Now, if you’re in the mood and get shut down what do you do? Probably nothing –well, maybe you stomp off disappointed, but after that it’s soon forgotten as you work on something else. You love your spouse and you understand them. God also understands when believers follow their feelings instead of his commands. Hebrews 4:15 reminds us, “For we do not have a high priest who is unable to sympathize with our weaknesses, but we have one who has been tempted in every way, just as we are- yet was without sin.” And just like you, horny spouse, God might be a little disappointed at your refusal to obey his will; but it lasts only a moment. After all, Christ is a believer’s heavenly spouse and he understands. Paul reminds us that our relation to Jesus is the same as a marriage covenant as he writes,
“For this reason a man will leave his father and mother and be united to his wife, and the two will become one flesh.” This is a profound mystery- but I am talking about Christ and the church. However, each one of you also must love his wife as he loves himself, and the wife must respect her husband (Ephesians 5:31-33).

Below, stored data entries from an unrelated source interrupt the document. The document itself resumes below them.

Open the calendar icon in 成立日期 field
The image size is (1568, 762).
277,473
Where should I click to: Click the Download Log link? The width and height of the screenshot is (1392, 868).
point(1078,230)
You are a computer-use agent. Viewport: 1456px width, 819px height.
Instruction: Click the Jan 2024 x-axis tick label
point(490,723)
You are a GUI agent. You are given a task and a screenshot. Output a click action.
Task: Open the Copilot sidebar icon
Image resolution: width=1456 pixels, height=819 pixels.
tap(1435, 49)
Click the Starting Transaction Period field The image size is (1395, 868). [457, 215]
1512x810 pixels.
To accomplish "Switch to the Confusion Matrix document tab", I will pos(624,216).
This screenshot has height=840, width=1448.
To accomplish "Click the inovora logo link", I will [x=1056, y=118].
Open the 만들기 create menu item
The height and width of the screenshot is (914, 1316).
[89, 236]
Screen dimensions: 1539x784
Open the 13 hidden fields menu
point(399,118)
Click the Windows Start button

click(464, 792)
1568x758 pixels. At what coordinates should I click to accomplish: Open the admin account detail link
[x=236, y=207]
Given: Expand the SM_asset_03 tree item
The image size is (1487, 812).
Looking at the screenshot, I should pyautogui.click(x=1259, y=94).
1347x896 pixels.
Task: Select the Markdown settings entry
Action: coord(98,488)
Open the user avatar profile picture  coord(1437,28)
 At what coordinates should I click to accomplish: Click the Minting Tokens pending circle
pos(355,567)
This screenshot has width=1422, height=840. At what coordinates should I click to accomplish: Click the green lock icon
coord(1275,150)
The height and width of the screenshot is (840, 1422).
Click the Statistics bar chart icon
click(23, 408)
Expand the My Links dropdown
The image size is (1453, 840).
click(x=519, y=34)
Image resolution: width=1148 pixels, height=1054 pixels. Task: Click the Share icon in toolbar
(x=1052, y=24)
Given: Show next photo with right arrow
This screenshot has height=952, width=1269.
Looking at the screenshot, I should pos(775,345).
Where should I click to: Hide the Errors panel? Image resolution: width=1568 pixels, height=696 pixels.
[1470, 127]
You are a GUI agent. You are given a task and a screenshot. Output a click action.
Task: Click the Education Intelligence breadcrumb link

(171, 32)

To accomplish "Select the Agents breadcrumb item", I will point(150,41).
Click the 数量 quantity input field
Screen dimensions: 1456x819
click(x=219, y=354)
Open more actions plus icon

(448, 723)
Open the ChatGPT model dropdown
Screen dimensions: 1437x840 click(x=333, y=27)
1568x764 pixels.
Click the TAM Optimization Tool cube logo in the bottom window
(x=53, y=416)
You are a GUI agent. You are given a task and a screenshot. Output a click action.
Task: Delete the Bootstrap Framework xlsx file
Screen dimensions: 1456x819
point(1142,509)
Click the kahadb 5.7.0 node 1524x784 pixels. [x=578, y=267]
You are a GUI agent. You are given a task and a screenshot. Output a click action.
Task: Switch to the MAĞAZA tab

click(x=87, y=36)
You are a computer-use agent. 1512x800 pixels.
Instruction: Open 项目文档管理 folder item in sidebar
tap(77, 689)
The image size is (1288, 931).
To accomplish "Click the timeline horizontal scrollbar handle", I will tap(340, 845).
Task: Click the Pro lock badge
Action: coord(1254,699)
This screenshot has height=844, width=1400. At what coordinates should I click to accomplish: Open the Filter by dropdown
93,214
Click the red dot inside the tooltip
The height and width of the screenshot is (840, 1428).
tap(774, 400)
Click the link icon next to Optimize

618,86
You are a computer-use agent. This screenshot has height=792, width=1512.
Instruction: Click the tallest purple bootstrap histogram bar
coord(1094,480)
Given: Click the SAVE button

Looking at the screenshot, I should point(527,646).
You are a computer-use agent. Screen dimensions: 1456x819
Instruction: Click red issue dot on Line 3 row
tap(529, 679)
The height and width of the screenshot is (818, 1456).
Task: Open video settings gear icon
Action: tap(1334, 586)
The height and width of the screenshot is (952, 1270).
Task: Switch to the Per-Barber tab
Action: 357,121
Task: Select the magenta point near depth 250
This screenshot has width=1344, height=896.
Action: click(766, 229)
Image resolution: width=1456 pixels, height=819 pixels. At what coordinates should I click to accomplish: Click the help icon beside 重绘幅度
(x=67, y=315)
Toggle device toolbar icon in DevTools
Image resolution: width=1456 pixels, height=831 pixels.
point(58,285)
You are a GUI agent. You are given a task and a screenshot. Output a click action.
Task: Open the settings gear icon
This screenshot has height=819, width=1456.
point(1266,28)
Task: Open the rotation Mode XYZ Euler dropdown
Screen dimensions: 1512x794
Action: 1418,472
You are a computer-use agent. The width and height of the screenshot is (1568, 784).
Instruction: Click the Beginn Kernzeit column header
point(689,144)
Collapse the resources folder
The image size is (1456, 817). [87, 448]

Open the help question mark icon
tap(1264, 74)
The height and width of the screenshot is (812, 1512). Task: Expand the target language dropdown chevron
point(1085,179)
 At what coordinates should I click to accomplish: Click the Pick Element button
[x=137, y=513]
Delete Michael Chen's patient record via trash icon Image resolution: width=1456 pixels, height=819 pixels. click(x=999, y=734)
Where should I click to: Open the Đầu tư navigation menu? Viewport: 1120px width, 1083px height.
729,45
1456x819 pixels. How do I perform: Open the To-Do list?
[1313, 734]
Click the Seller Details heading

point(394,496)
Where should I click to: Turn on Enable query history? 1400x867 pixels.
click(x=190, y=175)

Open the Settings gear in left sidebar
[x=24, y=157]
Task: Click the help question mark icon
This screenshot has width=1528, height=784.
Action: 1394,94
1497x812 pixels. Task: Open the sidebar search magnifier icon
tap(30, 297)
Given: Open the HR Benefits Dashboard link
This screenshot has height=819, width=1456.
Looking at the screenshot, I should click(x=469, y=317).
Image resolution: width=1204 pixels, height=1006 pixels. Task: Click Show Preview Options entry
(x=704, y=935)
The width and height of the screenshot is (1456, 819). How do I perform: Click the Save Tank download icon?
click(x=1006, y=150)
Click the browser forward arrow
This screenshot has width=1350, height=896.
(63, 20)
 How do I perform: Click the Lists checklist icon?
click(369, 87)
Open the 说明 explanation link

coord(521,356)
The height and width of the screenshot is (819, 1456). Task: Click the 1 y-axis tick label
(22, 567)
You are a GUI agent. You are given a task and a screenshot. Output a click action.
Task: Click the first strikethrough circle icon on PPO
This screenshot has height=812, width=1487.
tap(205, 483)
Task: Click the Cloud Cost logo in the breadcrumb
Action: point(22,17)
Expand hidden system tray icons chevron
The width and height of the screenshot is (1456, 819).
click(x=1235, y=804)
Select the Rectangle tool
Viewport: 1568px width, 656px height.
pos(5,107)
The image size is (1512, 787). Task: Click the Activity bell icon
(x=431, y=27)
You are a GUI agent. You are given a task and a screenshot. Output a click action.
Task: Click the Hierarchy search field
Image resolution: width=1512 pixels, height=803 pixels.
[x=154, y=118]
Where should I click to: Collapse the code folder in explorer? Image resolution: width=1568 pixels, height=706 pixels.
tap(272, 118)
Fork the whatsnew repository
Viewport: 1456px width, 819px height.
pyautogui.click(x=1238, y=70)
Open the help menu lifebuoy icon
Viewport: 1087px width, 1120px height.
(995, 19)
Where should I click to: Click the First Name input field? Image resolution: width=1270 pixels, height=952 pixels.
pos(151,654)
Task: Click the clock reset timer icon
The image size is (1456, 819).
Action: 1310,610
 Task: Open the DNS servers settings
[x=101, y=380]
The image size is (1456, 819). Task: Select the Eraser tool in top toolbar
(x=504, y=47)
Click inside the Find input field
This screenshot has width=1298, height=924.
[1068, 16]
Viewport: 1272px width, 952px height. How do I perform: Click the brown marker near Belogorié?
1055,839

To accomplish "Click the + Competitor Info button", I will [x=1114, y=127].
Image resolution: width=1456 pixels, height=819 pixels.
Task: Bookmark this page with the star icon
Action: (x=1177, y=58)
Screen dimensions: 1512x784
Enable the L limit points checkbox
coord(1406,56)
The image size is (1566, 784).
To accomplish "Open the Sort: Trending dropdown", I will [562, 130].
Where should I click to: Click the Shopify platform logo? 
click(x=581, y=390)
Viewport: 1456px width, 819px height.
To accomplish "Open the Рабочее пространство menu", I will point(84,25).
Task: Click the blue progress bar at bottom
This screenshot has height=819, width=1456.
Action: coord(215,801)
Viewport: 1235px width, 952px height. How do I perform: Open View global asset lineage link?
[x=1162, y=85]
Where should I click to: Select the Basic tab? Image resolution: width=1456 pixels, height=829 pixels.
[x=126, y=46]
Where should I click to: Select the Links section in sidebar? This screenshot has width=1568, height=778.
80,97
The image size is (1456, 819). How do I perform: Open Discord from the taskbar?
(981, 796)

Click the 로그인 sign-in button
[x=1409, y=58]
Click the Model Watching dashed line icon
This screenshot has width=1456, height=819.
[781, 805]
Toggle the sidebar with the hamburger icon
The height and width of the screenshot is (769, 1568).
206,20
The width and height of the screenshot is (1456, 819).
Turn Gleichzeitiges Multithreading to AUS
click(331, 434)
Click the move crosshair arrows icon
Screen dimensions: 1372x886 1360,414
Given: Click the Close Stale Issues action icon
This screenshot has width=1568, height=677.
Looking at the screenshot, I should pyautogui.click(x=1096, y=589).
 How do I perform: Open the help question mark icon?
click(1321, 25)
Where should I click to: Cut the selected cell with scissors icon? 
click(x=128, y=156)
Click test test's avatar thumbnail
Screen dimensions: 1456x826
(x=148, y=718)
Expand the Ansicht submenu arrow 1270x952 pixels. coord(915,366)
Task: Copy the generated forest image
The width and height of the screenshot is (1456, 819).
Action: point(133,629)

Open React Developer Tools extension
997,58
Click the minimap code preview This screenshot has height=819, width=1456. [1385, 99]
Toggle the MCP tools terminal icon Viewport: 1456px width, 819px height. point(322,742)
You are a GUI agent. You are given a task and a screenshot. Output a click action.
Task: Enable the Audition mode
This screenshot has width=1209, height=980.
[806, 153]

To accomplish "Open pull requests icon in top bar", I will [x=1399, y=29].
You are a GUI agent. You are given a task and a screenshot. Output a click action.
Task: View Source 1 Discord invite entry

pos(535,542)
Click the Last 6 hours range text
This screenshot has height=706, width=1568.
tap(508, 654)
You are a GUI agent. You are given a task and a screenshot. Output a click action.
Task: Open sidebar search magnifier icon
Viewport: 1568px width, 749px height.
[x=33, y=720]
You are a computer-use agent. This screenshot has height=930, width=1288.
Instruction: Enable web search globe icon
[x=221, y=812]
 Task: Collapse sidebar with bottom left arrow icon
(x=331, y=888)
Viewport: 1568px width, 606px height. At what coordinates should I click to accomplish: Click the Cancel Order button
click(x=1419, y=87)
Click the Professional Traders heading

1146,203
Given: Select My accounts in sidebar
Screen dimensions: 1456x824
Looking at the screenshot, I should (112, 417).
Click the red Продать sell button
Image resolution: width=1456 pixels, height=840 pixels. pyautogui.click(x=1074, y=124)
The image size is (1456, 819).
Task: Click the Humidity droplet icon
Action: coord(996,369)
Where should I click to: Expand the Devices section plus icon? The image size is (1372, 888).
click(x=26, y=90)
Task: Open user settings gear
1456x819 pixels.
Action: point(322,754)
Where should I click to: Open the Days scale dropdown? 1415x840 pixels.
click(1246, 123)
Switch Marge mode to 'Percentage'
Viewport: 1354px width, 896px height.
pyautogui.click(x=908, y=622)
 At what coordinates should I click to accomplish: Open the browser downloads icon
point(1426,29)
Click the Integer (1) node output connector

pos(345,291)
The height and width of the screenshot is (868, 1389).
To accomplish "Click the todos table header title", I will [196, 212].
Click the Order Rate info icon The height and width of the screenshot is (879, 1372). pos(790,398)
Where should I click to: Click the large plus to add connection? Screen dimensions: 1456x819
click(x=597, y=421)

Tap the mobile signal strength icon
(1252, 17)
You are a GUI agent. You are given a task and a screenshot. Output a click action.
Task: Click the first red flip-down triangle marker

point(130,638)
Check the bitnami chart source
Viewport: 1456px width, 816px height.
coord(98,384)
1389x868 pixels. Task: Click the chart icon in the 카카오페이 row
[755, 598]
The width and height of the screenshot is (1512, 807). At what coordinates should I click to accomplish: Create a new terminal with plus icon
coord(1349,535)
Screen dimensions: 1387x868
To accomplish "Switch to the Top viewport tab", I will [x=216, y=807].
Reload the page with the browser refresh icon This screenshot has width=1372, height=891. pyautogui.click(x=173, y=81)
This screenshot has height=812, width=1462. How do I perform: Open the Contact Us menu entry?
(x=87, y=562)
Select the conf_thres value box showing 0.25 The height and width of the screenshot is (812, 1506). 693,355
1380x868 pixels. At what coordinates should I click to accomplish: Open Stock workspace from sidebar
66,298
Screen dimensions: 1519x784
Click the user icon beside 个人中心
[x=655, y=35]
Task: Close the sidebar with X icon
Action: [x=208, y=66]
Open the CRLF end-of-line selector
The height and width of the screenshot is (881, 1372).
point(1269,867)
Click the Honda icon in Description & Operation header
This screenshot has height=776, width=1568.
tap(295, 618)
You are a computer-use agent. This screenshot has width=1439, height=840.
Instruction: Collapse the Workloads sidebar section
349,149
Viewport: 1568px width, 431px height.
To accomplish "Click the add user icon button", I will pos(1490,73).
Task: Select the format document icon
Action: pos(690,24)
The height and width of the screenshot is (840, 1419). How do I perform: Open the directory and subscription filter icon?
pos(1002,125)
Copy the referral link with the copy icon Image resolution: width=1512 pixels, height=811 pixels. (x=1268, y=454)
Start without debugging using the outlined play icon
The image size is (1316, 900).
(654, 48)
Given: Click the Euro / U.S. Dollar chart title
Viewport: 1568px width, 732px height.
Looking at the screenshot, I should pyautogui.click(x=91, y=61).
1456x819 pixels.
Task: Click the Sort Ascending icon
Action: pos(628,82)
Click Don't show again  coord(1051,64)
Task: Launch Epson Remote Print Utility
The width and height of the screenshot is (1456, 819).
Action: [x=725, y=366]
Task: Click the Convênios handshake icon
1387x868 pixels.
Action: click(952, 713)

And if you really want to get into it, Paul even fills in the specific roles from my above example of the disappointed pirate-husband;
For the husband is the head of the wife as Christ is the head of the church, his body, of which he is the Savior. Now as the church submits to Christ, so also wives should submit to their husbands in everything (Ephesians 5:23-24).
You may even get to experience the love and forgiveness of God in your own home, tonight (though hopefully you won’t have to).
Consider this: Christ already died for your sins (as it is written in Romans 5:8, “But God demonstrates his own love for us in this: While we were still sinners, Christ died for us.”), it’s not like he’s going to revoke your salvation over a little disobedience. Likewise, you’re already married, it’s not like you’re going to divorce your spouse over not getting it on as much as you’d like…well, I’d hope not anyway.